▸ **本文**:
2019年8月27日

保証契約に関する民法改正

 2017年5月、民法の一部を改正する法律案が可決され、2020年4月1日から改正民法が施行されます。
 その中から、保証に関して追加された3つの新しい規定のうち、「極度額の定めのない個人の根保証契約」についてご紹介いたします。
 「保証契約」とは、借金の返済や賃料の支払などの債務を負う「主債務者」が、その債務の支払をしない場合に主債務者に代わって支払をする義務を負う契約をいいます。保証契約のうち、「根保証契約」とは、一定の範囲に属する不特定の債務について保証する契約をいい、例えば、①「個人事業主が事業資金を銀行から継続的に借り入れる際に、その銀行取引を第三者が保証する」ケースや、②「子どもがアパートを借りる際に、その賃料等を大家との間で親が保証する」ケース、③「会社の社長が、会社の取引先との間で、その会社が取引先に対して負担する全ての債務を保証する」ケースなどがあります。これらのケースでは保証人となる時点では、現実にどれだけの債務が発生するのかはっきりせず、保証人がどれだけの金額の債務を保証するのか分かりません。

▸ **短い問題 1**: 本文によると、改正民法はいつから施行されますか。
▸ **短い問題 2**:
次の(a)〜(c)の記述が本文と合っているかどうかを、それぞれ「はい」か「いいえ」で答え、判断の根拠となる本文の言葉をそのまま引用してください。
(a) 民法の一部を改正する法律案は2017年5月に可決された。
(b) 保証に関して追加された新しい規定は5つある。
(c) 根保証契約では、保証人となる時点で、保証する債務の金額がはっきりしている。
記録はこの本文の内容とは関わりがありません。

▸ **記録一覧**:
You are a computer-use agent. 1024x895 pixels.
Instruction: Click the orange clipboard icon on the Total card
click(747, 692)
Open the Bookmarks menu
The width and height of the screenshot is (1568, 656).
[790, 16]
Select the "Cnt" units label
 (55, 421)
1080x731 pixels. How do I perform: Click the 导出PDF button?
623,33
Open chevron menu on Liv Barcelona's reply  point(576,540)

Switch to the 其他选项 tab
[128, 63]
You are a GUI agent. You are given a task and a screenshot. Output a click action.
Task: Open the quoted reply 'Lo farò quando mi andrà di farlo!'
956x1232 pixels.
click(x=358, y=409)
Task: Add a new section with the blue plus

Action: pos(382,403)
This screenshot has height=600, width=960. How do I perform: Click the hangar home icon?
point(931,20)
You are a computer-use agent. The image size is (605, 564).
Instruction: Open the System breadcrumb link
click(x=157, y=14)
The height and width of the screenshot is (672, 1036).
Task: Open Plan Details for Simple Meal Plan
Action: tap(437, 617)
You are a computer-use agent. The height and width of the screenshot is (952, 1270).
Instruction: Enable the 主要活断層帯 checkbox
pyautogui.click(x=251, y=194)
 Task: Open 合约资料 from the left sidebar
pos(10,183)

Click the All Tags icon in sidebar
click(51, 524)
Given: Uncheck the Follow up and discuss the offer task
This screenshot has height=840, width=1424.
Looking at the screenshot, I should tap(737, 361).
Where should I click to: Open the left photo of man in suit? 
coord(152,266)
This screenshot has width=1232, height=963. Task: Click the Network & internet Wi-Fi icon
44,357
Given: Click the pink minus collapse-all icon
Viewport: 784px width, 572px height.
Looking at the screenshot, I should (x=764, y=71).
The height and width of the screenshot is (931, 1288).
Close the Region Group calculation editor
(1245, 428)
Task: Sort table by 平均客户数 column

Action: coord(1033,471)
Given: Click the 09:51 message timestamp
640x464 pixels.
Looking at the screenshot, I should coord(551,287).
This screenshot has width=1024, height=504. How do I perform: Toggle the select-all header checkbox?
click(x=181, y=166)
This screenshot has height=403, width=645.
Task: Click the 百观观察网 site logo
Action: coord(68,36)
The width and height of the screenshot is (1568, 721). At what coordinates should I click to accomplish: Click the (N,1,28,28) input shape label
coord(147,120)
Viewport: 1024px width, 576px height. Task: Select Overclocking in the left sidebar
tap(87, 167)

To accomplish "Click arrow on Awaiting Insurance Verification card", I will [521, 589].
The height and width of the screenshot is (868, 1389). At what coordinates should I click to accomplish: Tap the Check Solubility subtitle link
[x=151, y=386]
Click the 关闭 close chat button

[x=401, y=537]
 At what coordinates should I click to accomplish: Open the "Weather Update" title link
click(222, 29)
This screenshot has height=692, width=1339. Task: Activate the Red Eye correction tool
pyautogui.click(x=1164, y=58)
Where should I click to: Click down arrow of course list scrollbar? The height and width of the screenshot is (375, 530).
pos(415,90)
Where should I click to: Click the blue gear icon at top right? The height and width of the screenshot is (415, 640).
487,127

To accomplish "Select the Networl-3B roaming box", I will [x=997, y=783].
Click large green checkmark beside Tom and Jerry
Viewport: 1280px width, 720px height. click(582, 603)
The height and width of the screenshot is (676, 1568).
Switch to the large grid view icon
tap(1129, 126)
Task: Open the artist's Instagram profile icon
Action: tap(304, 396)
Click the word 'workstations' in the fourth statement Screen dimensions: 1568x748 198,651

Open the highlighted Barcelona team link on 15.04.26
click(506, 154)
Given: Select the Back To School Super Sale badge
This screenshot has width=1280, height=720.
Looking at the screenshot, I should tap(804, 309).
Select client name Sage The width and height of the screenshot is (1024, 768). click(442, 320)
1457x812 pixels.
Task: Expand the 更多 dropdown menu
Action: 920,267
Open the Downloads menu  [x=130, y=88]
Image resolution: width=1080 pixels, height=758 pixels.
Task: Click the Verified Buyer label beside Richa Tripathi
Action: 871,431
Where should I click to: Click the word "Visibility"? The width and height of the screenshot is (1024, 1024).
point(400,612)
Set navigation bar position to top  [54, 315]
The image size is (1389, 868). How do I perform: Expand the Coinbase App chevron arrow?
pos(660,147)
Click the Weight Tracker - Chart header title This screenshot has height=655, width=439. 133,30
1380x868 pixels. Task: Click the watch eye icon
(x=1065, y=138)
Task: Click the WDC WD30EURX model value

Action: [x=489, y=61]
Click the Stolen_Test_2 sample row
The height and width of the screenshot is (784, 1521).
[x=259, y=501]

▸ **解答例 1**: 2020年4月1日から施行されます。

▸ **解答例 2**:
(a) はい。「2017年5月、民法の一部を改正する法律案が可決され」
(b) いいえ。「保証に関して追加された3つの新しい規定」
(c) いいえ。「保証人がどれだけの金額の債務を保証するのか分かりません。」